*Stored entries:*
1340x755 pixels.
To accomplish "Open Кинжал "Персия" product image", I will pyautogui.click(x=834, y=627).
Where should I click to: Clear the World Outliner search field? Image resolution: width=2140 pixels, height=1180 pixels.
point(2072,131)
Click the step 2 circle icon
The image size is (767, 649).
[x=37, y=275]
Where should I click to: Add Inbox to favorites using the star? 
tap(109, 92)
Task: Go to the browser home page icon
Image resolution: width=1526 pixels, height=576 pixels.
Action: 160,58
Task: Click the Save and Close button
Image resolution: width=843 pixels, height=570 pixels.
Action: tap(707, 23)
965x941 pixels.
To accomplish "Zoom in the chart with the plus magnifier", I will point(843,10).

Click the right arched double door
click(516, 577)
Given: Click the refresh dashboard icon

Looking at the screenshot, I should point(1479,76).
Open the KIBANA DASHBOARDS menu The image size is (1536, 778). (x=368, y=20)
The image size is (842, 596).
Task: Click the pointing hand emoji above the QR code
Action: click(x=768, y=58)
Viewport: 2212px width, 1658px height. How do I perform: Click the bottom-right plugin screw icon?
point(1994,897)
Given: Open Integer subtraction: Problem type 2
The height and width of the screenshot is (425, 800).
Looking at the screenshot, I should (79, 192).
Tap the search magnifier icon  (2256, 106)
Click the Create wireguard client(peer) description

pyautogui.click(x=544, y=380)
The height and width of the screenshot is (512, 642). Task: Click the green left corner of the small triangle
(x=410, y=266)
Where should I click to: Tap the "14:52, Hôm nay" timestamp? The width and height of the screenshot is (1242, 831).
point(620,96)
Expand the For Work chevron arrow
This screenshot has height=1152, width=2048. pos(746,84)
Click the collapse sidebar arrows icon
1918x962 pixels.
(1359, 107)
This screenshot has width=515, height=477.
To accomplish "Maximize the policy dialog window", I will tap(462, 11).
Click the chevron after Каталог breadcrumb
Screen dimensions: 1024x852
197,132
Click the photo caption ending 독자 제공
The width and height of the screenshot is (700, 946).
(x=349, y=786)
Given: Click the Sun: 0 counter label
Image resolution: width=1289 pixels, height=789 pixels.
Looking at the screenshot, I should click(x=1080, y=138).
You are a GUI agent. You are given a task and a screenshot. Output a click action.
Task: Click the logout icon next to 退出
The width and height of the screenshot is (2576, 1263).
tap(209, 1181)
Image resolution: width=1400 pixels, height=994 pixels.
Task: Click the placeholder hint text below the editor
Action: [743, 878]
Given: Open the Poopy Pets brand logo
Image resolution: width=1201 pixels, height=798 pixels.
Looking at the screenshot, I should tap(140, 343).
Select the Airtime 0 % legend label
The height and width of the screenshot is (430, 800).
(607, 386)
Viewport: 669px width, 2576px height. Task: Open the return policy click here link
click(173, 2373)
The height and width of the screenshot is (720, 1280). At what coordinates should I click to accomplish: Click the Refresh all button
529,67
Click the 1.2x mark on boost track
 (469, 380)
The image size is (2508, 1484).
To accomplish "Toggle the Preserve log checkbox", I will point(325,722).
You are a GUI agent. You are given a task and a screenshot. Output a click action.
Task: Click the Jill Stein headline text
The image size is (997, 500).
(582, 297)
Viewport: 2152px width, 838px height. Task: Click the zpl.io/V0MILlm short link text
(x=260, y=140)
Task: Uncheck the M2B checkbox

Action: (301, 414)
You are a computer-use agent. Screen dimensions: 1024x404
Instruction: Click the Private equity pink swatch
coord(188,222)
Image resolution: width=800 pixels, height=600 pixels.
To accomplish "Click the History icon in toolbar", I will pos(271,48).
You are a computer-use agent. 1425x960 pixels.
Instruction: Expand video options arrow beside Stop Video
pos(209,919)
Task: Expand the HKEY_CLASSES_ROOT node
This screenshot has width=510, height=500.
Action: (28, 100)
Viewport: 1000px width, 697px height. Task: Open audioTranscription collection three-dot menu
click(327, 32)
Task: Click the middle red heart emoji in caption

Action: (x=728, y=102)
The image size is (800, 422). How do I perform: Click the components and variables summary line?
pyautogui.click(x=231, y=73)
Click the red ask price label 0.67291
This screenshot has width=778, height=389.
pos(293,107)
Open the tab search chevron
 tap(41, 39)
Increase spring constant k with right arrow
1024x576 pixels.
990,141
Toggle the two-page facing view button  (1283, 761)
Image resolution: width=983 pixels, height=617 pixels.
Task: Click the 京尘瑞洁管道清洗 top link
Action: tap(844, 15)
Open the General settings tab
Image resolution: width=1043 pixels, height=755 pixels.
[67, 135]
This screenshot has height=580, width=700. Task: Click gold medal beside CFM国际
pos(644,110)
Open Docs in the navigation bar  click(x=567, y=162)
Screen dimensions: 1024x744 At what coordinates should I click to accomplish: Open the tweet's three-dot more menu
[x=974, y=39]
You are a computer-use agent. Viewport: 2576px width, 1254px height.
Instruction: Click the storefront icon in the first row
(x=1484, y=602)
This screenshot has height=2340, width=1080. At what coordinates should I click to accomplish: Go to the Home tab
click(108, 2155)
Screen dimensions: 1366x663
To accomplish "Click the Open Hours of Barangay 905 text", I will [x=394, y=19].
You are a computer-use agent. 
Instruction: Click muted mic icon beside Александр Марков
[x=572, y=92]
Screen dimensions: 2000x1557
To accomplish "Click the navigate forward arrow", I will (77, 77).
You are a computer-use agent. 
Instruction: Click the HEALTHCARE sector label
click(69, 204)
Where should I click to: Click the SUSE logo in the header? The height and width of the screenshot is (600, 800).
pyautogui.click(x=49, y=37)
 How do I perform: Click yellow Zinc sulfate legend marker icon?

*STATED EXERCISE:*
Please pull out every line of the records above that contains the string "resolution", matching its case exactly.

*RESPONSE TO THIS EXERCISE:*
Where should I click to: Clear the World Outliner search field? Image resolution: width=2140 pixels, height=1180 pixels.
Image resolution: width=1526 pixels, height=576 pixels.
Image resolution: width=843 pixels, height=570 pixels.
Image resolution: width=1289 pixels, height=789 pixels.
Image resolution: width=1400 pixels, height=994 pixels.
Image resolution: width=1201 pixels, height=798 pixels.
Image resolution: width=800 pixels, height=600 pixels.
Image resolution: width=983 pixels, height=617 pixels.
Image resolution: width=1043 pixels, height=755 pixels.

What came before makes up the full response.